Finally, as the subpoena duces tecum was the initiatory step in the proceedings before the
grand jury against this petitioner,

Page 201 U. S. 89

as that is the major fact in those proceedings, and as it is agreed that it is not sustainable, it
seems to me that the order adjudicating him in contempt should be set aside, and this
notwithstanding that subsequently he improperly refused to answer certain questions.

The case is not parallel to that of an indictment in two counts upon which a general
judgment is entered, and one of which counts is held good and the other bad, for a writ of
habeas corpus is not a writ of error, and the order to be entered thereon is for a discharge
or a remand to custody. If a discharge is ordered, no punishment can be inflicted under the
judgment as rendered; and if a new prosecution is instituted containing the good count, a
plea of former conviction will be a full defense. But, in the case at bar, an order for a
discharge will have no such result.

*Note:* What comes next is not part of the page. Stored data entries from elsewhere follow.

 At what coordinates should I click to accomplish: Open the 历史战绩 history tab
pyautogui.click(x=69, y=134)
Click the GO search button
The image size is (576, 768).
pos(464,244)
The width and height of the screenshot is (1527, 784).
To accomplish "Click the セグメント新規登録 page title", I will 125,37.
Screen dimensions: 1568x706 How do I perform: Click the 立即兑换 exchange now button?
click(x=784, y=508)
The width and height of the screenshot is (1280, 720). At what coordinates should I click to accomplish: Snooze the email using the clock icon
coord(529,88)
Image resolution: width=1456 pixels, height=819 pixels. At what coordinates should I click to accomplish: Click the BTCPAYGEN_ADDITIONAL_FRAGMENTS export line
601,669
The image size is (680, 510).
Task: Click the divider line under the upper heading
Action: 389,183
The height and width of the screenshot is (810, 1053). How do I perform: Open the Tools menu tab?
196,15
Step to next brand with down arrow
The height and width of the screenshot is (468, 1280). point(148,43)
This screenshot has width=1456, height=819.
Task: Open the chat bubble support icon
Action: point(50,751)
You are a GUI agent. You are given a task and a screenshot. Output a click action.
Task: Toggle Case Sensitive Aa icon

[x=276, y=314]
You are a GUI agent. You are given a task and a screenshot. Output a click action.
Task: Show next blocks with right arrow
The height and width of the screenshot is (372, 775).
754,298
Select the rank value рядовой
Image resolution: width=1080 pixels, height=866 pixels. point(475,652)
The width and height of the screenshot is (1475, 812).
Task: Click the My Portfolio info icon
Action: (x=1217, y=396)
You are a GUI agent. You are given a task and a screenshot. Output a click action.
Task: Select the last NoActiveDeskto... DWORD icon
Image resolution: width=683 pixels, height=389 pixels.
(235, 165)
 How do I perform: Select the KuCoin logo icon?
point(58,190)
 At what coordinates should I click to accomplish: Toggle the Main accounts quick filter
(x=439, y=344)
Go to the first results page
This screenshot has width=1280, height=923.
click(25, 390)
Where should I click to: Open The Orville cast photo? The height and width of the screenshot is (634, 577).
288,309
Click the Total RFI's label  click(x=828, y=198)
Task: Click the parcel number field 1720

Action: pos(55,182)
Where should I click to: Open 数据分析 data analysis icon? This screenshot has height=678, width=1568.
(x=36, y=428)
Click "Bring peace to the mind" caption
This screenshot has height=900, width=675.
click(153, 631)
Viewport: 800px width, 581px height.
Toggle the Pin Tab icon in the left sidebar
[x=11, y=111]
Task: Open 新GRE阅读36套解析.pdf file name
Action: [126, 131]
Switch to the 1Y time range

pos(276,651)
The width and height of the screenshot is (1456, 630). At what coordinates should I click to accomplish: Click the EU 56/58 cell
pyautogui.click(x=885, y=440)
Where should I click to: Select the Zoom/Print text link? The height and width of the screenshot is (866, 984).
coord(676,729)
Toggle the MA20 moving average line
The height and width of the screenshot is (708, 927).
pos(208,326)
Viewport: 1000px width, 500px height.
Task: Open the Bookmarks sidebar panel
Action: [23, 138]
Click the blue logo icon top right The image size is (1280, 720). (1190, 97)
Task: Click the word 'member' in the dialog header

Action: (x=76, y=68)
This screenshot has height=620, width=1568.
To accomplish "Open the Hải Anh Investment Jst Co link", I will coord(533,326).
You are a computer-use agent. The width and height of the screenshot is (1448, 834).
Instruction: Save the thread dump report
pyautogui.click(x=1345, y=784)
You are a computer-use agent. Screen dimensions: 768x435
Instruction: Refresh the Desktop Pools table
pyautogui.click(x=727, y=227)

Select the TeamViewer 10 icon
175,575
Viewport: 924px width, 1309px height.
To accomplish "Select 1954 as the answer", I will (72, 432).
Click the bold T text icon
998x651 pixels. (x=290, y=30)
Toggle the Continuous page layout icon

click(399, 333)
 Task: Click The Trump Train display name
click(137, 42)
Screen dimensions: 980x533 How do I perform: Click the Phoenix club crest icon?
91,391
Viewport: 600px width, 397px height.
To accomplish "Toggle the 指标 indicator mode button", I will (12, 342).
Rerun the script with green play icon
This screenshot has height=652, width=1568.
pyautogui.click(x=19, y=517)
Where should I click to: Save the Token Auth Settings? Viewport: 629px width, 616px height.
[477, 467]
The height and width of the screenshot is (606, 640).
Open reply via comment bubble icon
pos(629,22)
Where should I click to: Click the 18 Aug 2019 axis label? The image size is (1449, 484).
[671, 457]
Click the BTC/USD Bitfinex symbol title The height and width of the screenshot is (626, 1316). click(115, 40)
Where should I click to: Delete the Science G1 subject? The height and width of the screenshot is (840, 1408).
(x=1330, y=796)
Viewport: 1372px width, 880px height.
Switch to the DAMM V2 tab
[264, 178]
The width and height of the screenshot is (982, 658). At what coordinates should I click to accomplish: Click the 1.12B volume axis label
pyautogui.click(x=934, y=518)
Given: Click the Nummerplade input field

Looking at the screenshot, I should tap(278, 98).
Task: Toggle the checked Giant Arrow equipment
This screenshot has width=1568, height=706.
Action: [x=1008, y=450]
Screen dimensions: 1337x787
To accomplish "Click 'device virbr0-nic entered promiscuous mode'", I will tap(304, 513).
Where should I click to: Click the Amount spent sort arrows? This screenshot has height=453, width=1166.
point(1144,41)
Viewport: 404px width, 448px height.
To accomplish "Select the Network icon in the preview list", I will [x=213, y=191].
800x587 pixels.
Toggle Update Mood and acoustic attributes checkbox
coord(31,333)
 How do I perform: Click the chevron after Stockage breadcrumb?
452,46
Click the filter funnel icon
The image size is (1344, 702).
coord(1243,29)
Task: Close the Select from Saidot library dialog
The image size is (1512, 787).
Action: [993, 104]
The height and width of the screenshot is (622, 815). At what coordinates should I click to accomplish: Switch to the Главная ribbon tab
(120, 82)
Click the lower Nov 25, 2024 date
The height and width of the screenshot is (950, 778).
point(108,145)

The habeas corpus statute, Rev.Stat. § 761, provides that
"the court or justice or judge shall proceed in a summary way . . . to dispose of the party as
law and justice require." Justice requires that he should not be subjected to the costs of this
habeas corpus proceeding, or be punished for contempt, when he was fully justified in
disregarding the principal demand made upon him.

The order of the circuit court should be reversed, and the case remanded with instructions
to discharge the petitioner, leaving to the grand jury the right to initiate new proceedings
not subject to the objections to this.

I am authorized to say that the CHIEF JUSTICE concurs in these views.